The Proximal origin of SARS-CoV-2," which was ultimately published March 17, 2020, in Nature Medicine — just one month after Andersen
admitted, "We are at a crossroad where the scientific evidence isn't conclusive enough to say that we have high confidence in any of the three main theories considered."
An undisclosed counterpoint
Commander Jean-Paul Chretien, a Navy epidemiologist working at the Defense Advanced Research Projects Agency, and Dr. Robert Greg Cutlip, a senior scientist at the Institute for Defense Analysis who
previously worked as a senior research scientist with the Defense Intelligence Agency, wrote a
critique of the Fauci-endorsed natural-origins paper.
Chretien and Cutlip's working paper, dated May 26, 2020, cast significant doubt on Andersen's suggestion that the notable features of COVID-19 — namely the presence of key amino acids in the receptor binding domain not found in SARS-related coronaviruses and the furin cleavage site — arose naturally and not as the result of laboratory manipulation.
Rather, the authors noted that the features of the virus discussed by Andersen were "consistent with another scenario: that SARS-CoV-2 was developed in a laboratory, by methods that leading coronavirus researchers commonly use to investigate how the viruses infect cells and cause disease, assess the potential for animal coronaviruses to jump to humans, and develop drugs and vaccines.”

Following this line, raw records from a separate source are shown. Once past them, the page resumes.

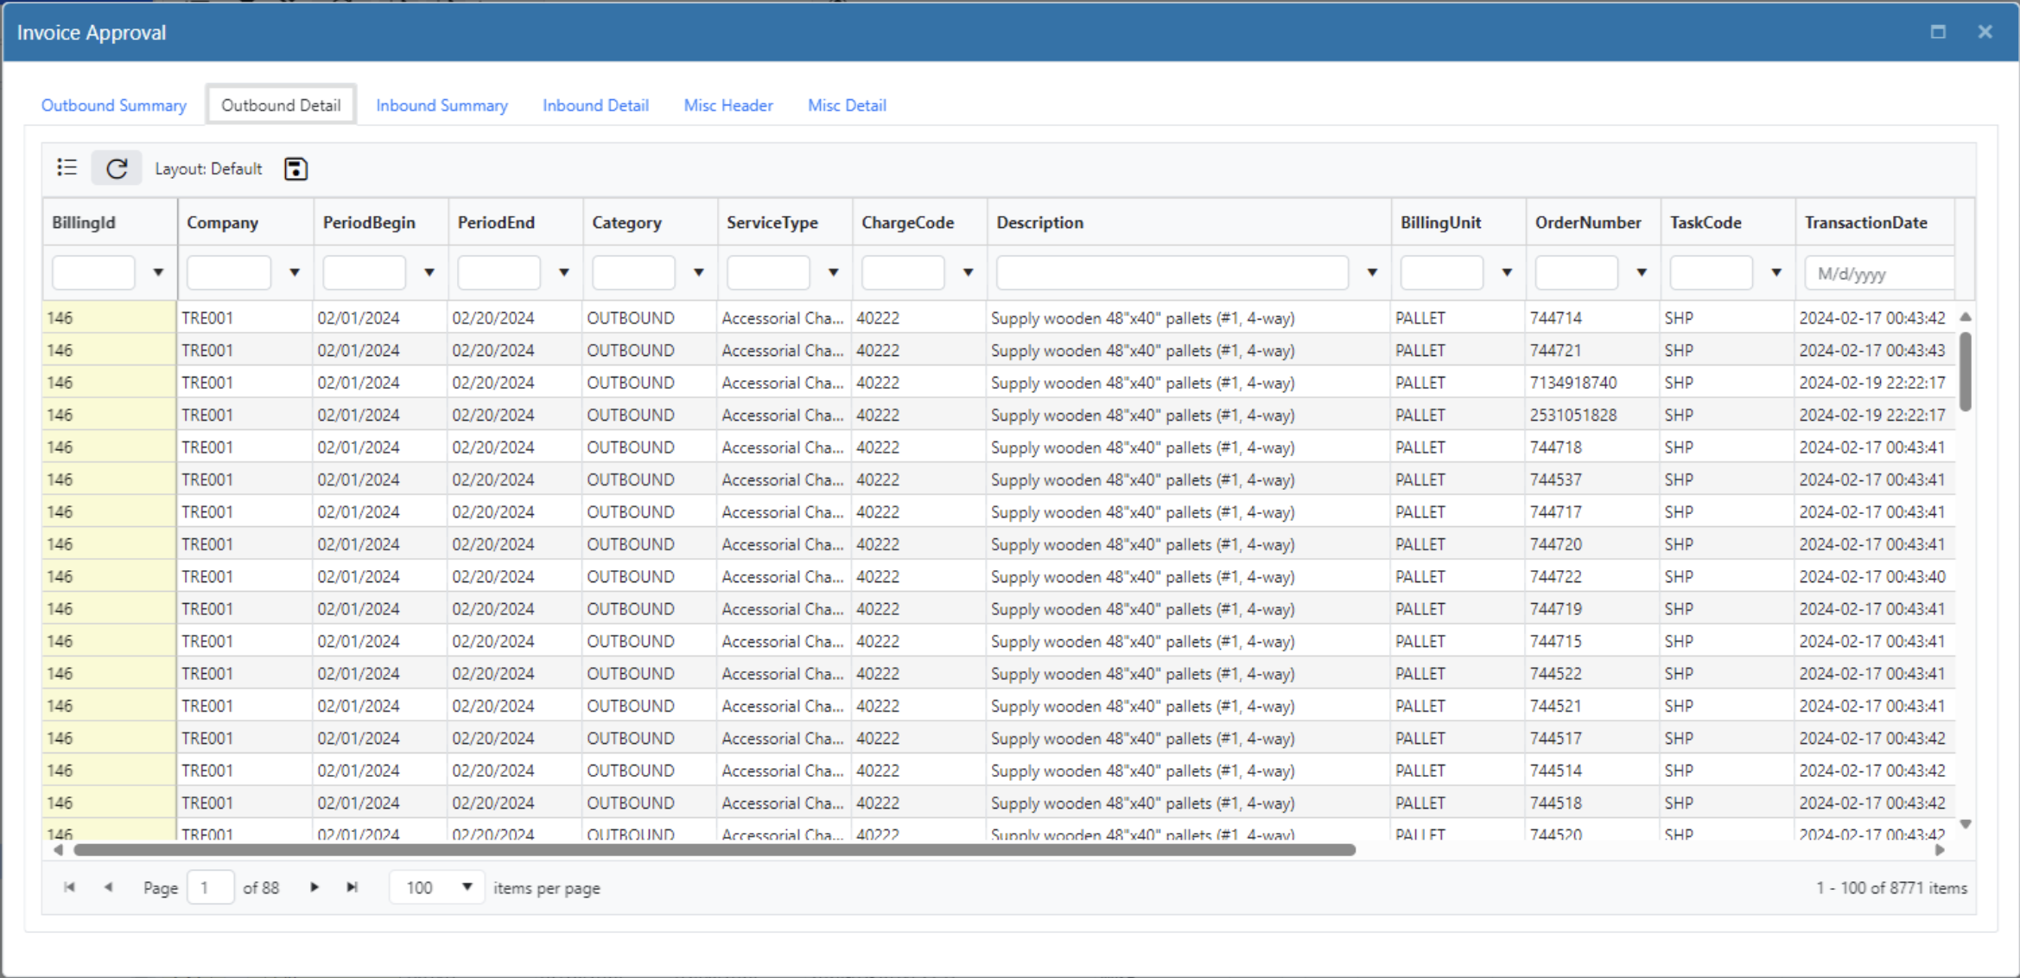Open the BillingUnit filter dropdown

pyautogui.click(x=1507, y=272)
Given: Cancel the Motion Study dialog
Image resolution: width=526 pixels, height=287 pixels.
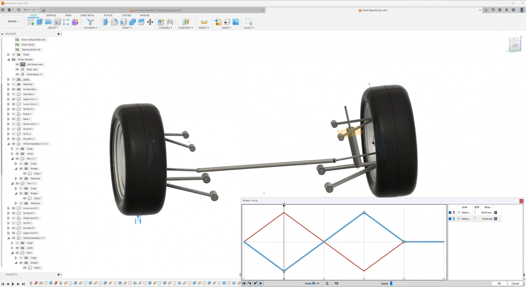Looking at the screenshot, I should pyautogui.click(x=515, y=283).
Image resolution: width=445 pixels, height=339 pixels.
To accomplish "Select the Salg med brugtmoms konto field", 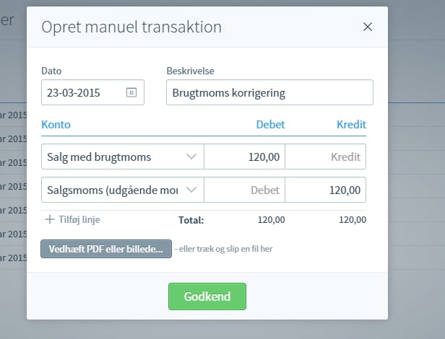I will [123, 157].
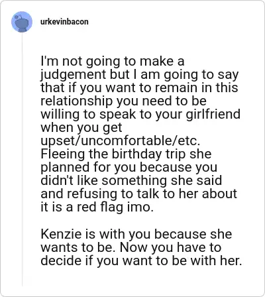
Task: Open the urkevinbacon avatar icon
Action: [22, 22]
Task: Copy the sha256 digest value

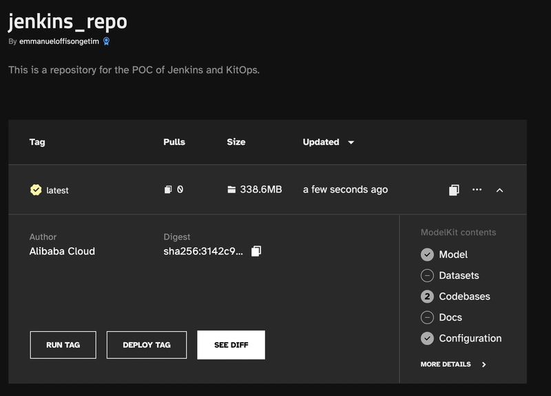Action: (256, 251)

Chretien and Cutlip referenced a number of experiments that evidenced ways by which a similar virus could have been created, including a
2015 study examining "the disease potential of a SARS-like virus, SHC014-CoV," which at the time had been circulating in Chinese horseshoe bat populations."
This particular study, involving a virologist at the Wuhan lab
believed to be the epicenter of the COVID-19 pandemic, claimed to have reverse-engineered SARS-CoV to create a "chimeric virus" expressing the spike of a bat coronavirus in a mouse-adapted SARS-CoV backbone.
TheBlaze
previously noted that the 2015 study also resulted in the production of a strain that was able to "replicate efficiently in primary human airway cells."

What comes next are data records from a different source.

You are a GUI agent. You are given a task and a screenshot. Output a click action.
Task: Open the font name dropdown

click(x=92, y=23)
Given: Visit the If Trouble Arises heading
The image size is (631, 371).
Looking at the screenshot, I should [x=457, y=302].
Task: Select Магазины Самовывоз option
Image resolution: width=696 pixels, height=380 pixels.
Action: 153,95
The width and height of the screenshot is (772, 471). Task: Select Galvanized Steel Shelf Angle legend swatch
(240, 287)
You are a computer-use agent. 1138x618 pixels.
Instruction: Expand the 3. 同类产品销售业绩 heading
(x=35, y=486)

Chretien and Cutlip concluded their paper thusly: "The evidence Andersen et al. present does not lessen the plausibility of laboratory origin."
Undesirable facts get sidelined
Prior to this working paper's completion, Fauci had already successfully pitched his version of events to the American people.
Fauci told CBS' "Face the Nation" in March 2020 that COVID-19 was an animal virus that jumped to a human.
When asked during a White House press briefing on April 17, 2020, whether it was possible that the virus "came out of a laboratory in China," Fauci answered in the negative, citing the paper without bothering to note he had commissioned, edited, and approved it.
In May 2020, around the time the Pentagon paper was timestamped, Fauci
told National Geographic that there was "no scientific evidence" to suggest the virus had come from the Wuhan lab.